Usually, chatbots are hacked via carefully crafted prompts. Hackers may replace letters: For example, replacing “e” with “3” can bypass built-in safety filters. This Futurism article explains how hackers can get around some LLMs’ built-in safety guardrails.

Do you expect that attacks like this will happen more often, considering that many more people are using LLMs?

Yes—it’s like a shield versus a sword. Whenever we make our shield stronger, people try to produce a sharper sword to penetrate our shield. This is the nature of cybersecurity. I think we also need to educate LLM users so that they are aware of such risks and can identify when inaccurate information is generated.

How can companies that create LLMs prevent hacks, and what should users be aware of when receiving information from LLMs?

Companies should adopt strong safety filters to protect LLMs from being hacked or jailbroken. Another approach is to have the companies that make LLMs subject them to a diverse set of hypothetical scenarios, prompts, and situations to explore different topics and risks; in other words, have the chatbot “role-play” a range of scenarios and prompts to ensure that, when confronted with a real user, it does not generate untruthful content or harmful results.

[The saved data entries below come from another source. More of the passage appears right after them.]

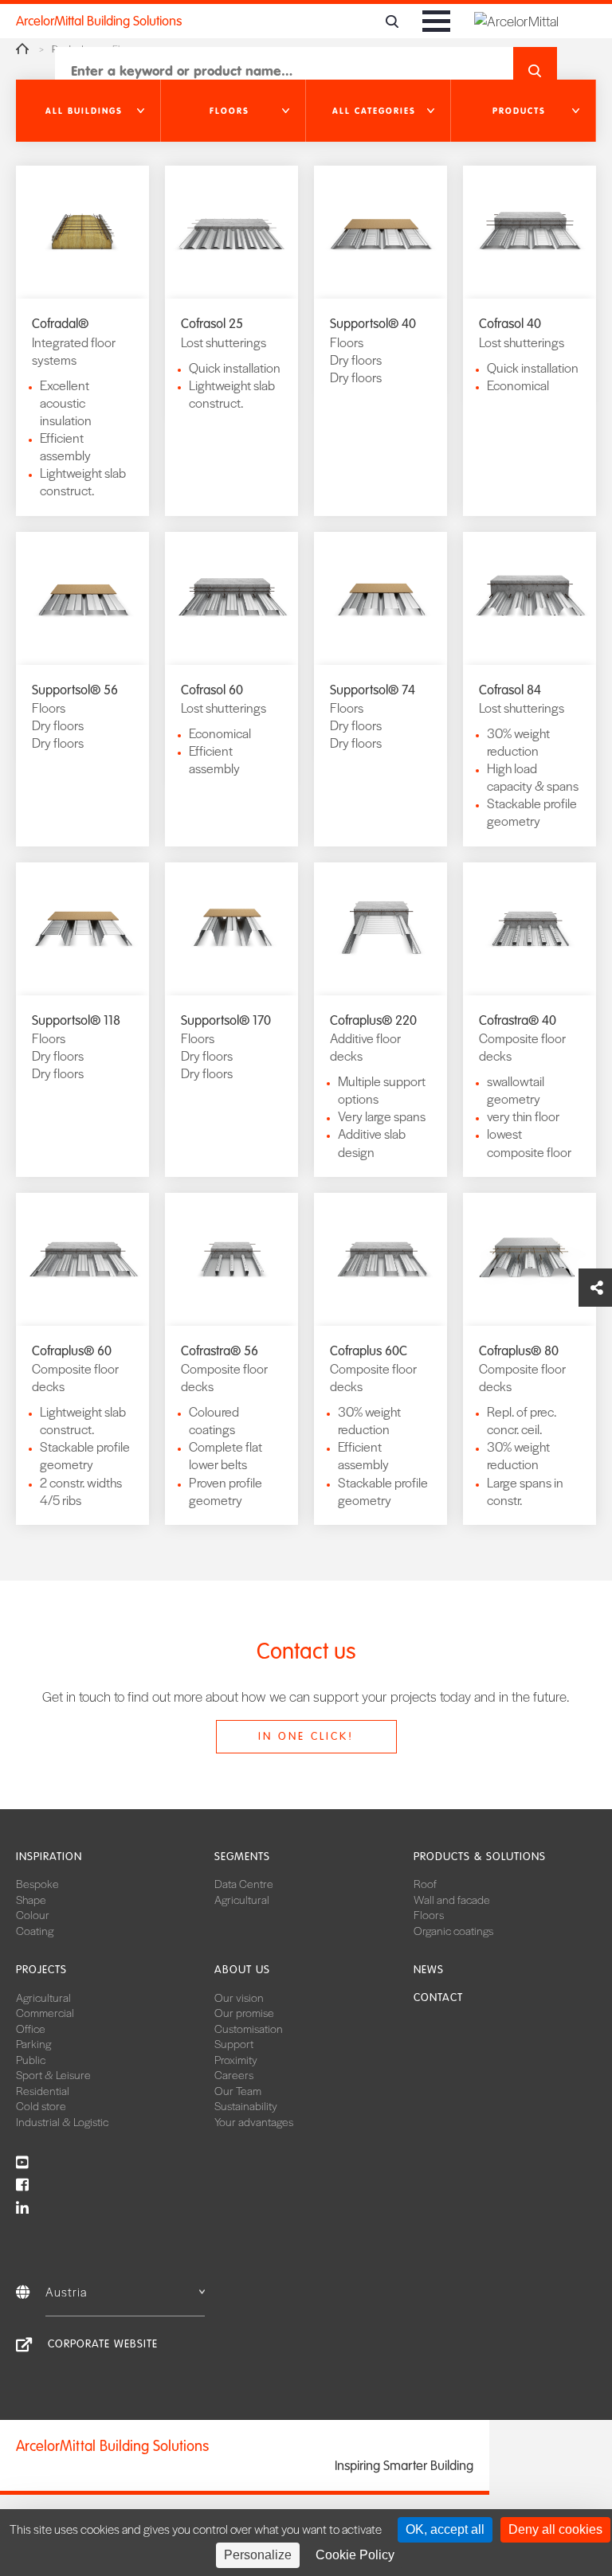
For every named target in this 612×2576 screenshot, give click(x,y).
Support (233, 2043)
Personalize (258, 2555)
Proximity (235, 2059)
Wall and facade (452, 1899)
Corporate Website (103, 2344)
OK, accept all (445, 2529)
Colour (32, 1914)
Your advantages (253, 2121)
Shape (31, 1899)
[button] (88, 111)
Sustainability (245, 2105)
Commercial (45, 2012)
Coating (34, 1930)
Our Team (237, 2090)
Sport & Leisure (53, 2074)
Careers (233, 2074)
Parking (33, 2043)
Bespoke (37, 1883)
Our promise (244, 2012)
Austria (66, 2291)
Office (30, 2028)
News (429, 1969)
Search (535, 71)
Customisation (248, 2028)
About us (242, 1969)
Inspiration (49, 1856)
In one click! (306, 1736)
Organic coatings (453, 1930)
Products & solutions (480, 1856)
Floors (429, 1914)
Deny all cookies (555, 2529)
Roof (425, 1883)
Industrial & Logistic (62, 2121)
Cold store (41, 2105)
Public (30, 2059)
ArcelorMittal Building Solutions (99, 21)
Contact (438, 1997)
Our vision (239, 1997)
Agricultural (241, 1899)
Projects (41, 1969)
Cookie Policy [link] (355, 2555)
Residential (42, 2090)
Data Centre (243, 1883)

I am a co-author of a paper in which we introduce TrustLLM, a comprehensive study of LLMs’ trustworthiness. Among our findings are that proprietary models like GPT-3 and Claude tend to be a little more trustworthy than open-source models, though some of those came close in terms of trustworthiness. We also propose principles for ensuring trustworthiness in LLMs across multiple dimensions, including truthfulness, safety, fairness, robustness, privacy, and machine ethics. Our goal was to establish benchmarks for measuring and understanding the benefits and risks when trying to balance an LLM’s trustworthiness with its utility.